ABOUT “OLIVER IN CUCINA”: perchè questa sezione del Frullatore
OLIVER RANKING:
prezzo: 4 stelle su 5
qualità: 3 stelle su 5
sintesi: anarchico e popolare, adriatico, onesto, stomaci capienti
STRUTTURA: Posto 9
CATEGORIA: Ristorante di pesce, popolare, sul mare, economico ma buono. Senza menu, per stomaci tosti e portafogli popolari
DOVE: Lungomare italia 64010 – Martinsicuro (TE)
CONTATTI: tel 0861.714561
VISITATO IL: 19 novembre 2011
LINK SU DUESPAGHI.IT: http://www.2spaghi.it/ristoranti/abruzzo/te/martinsicuro/posto-9/
Il pesce dell’Adriatico, superbo scrigno di sapori e odori. Una piccola struttura in riva alla costa teramana. Serata d’inverno, tavoli di ragazzi e gente adulta, di ogni estrazione sociale, accomunata dalla voglia di una serata di sintonia fra palato e portafoglio.
Posto 9 è un locale assolutamente da frequentare, spesso e volentieri, certo dipende dalle proprie capacità di contenimento interiore dell’opulenza gastronomica, certo è meglio altro se si ha voglia di una serata romantica e appartata, ma è ancora e non ridondantemente certo che questi sono i posti che ti lasciano dentro l’impressione di aver speso il giusto in tempi di crisi per regalarsi una serata di abbondanza e soddisfazione.
Trattoria “anarchica”, senza menu, ti siedi e mangi ciò che ti portano.

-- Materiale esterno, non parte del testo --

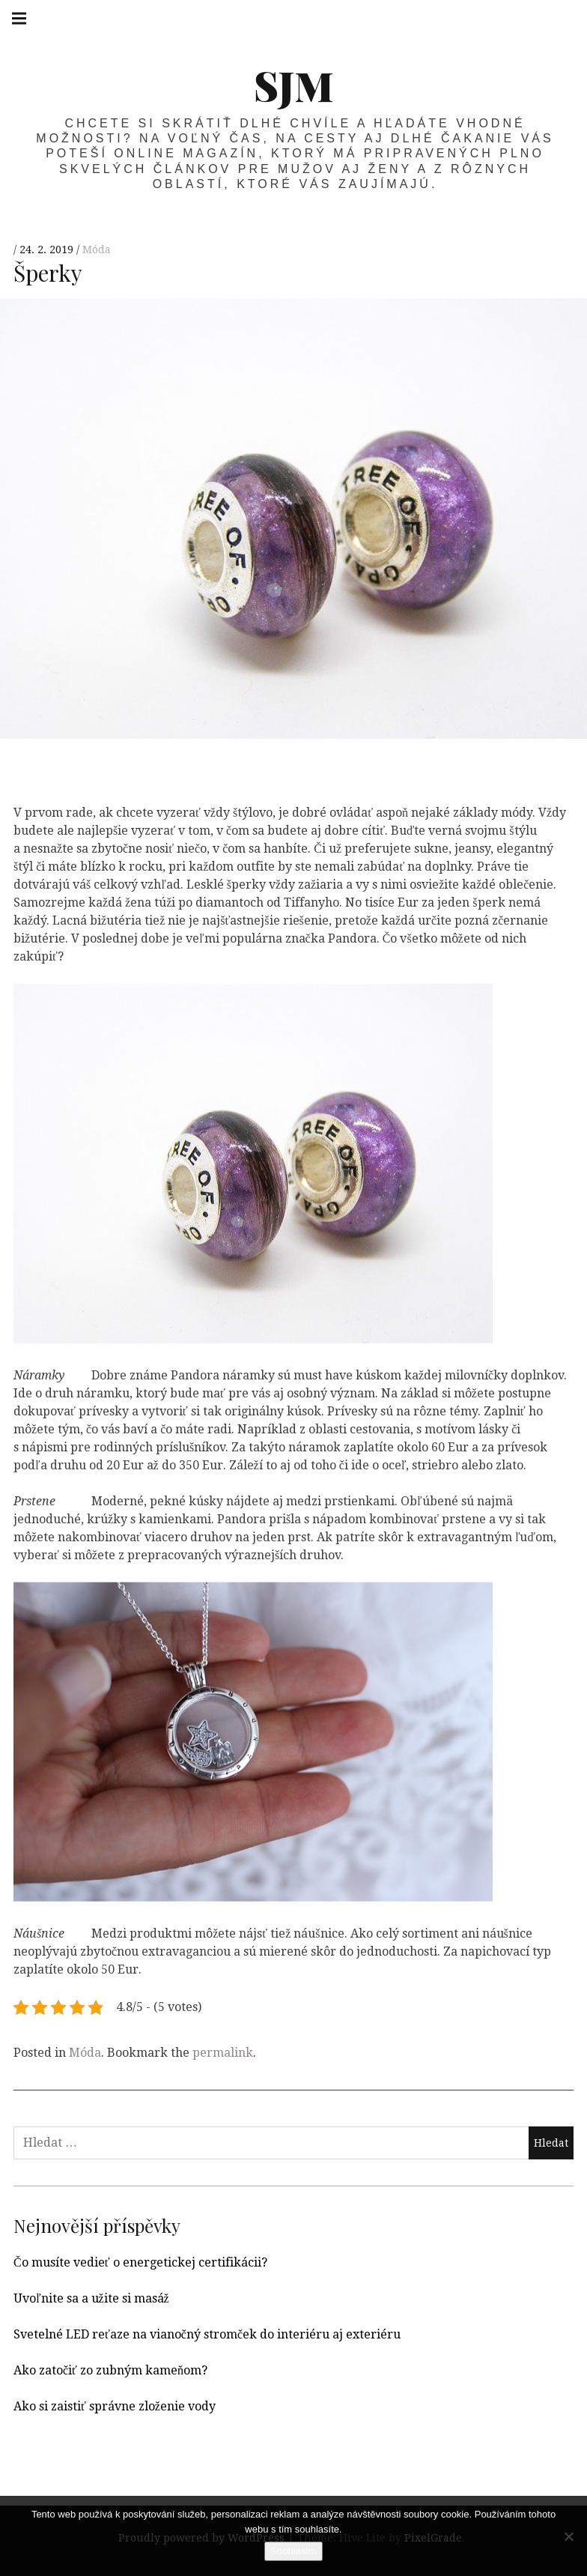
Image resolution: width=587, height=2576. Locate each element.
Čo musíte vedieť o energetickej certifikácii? (140, 2262)
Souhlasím (293, 2551)
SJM (294, 85)
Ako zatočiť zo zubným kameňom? (110, 2370)
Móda (96, 250)
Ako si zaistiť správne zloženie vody (114, 2406)
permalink (222, 2053)
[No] (568, 2536)
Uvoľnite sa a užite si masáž (91, 2298)
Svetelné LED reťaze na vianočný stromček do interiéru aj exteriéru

Insalata di polipo e poi subito piattino di frittura da combattimento. Non male strategicamente l’idea di spezzare così la standardizzazione delle sequenze a tavola, un fritto a inizio pasto e a stomaco vuoto si gusta meglio e gli si trova spazio senza soffrire.
Cozze e vongole e poi un assaggio di primo, una classica e sempiterna mezzamanica allo scoglio nella piena koinè marcuzziana marinara.
Fra Marche e Abruzzo, Marcuzzo, costa di marineria decimata ma dalla grande storia di sposalizio con il mare. E arriva la seppia arrosto, e poi si scompagina di nuovo la scaletta classica della cena di pesce degustando delle ottime panocchie bollite (canocchie, alias cicale di mare) servite nel numero-che-vuoi-tu dal Boss del ristorante che gira fra i tavoli con il vassoio e la pinza per fornirti ancora calde queste delizie adriatiche, povere ma meravigliosamente dotate di gusto, vere instillatrici di entusiasmo del circuito gola-cervello, vero salvatore e glorificatore dell’anima umana. Tornerà più tardi, non ricordo a che punto, e sempre da me ha ricevuto benevolenza e accoglienza dal mio stomaco. E più volte, alla fine sono io che lo chiamo e lui mi tratta come un figliol prodigo che torna dal deserto, affamato e onorante il desco.
E ancora cozze e vongole, in a traditional way e sempre gradite. E poi ancora seppia arrosto, sempre in modalità “quello che sforna la cucina eccolo a te, mangia e zitto“.
E io mangio, mangio con gusto e soddisfazione popolare, mi genufletto al Dio Pesce dell’Adriatico e alle sue nenie dolci e ammalianti. Inebriato dal vino da tavola che non fa venir mal di testa il giorno dopo nè la sera stessa, come dir no a un più che buono gnocchetto tricolore allo scoglio? Infatti dico sì. Chiudo con la seppia arrosto, beandomi della sua consistenza di nobile mollame esaltato dalla cottura al fuoco. Attorno la gente è felice. La cantina enologica? “Inesistente”, ecchissenefrega.
Alla cassa siamo io e loro, mi complimento, ringrazio e pago. 50 euro in due, panzapiena e simpatia. All’entrata ti avvertono “qui a volte si può servire anche pesce congelato”, viva la sincerità della trasparenza, spesso mancante in ristoranti molto più blasonati e blasonati il tuo portafoglio.